Visit the Bike Summit website at the League of American Cyclists.

BlahBlahFreddie believes bicycle advocacy should be concerned primarily about promoting safety and not the advocacy of ideals related to “improving physical activity” or “reducing congestion & greenhouse gas emissions” or even “dependence on oil” – these are topics that get opponents fired up to fight back.  Advocacy that relates its cause and success to local economic improvements tends to make potential opponents stop and listen.  Anecdotal evidence is available regarding economic benefit to the local economy when bicycling safety improves; cyclists tend to visit local businesses in greater numbers.  The city of Portland, Oregon has numbers to support these claims.
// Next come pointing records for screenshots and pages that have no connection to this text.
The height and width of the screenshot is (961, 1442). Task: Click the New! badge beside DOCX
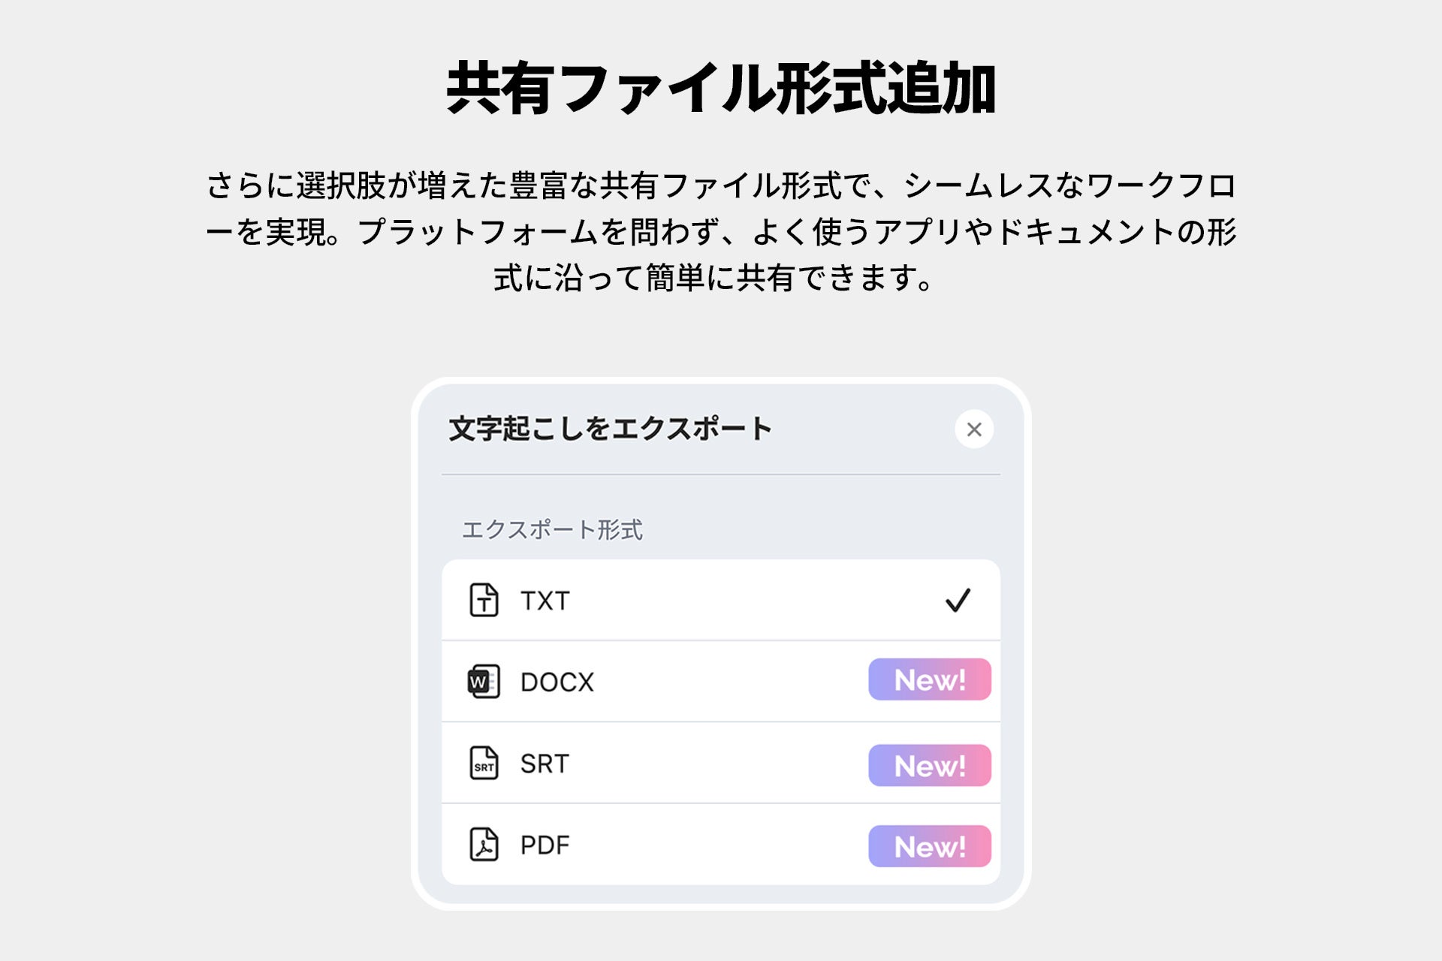930,680
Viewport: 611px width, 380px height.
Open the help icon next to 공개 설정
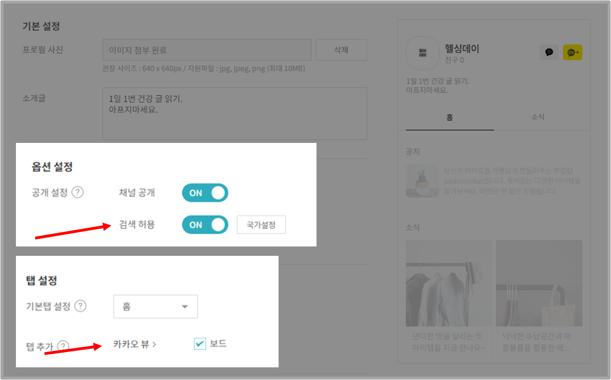(x=78, y=192)
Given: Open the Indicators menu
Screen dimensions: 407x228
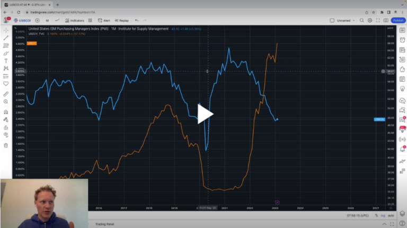Looking at the screenshot, I should coord(74,21).
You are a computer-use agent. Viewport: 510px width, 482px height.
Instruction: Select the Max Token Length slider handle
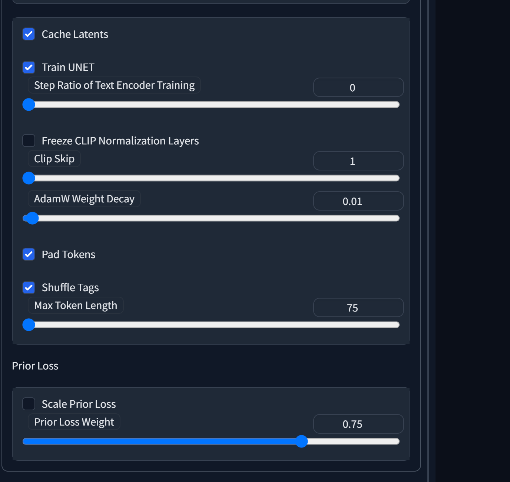click(x=29, y=325)

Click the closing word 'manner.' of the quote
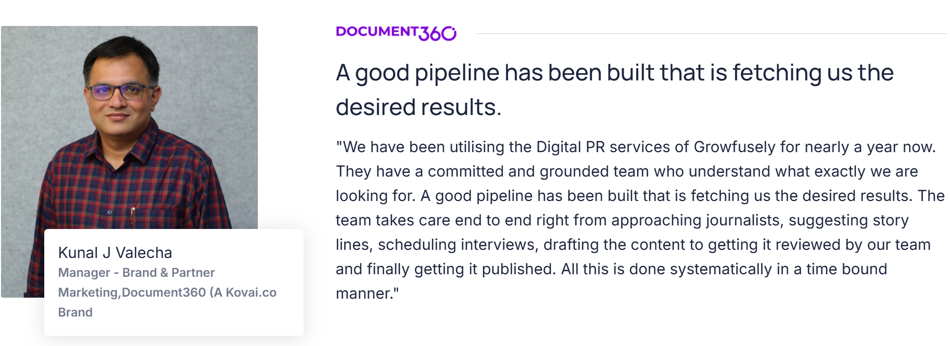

The overall impact in the reduction of green house gases, reducing congestion and dependence on oil are so very slight in the short term, relative to total numbers, that opponents are compelled to argue against expenditures for advocacy programs since the benefits, relative to overall measures, are very slight and difficult to quantify.  Any conversation regarding “improvements to health” should be avoided altogether;  opponents who embrace a general conservative philosophy fight hard against “social engineering.”  Nothing gets people more fired up to battle against a cause than when they think your idealism rails against their lifestyle.  It’s practically tantamount to being anti-American.

BlahBlahFreddie’s position on bicycle advocacy: It’s all about the safety stupid.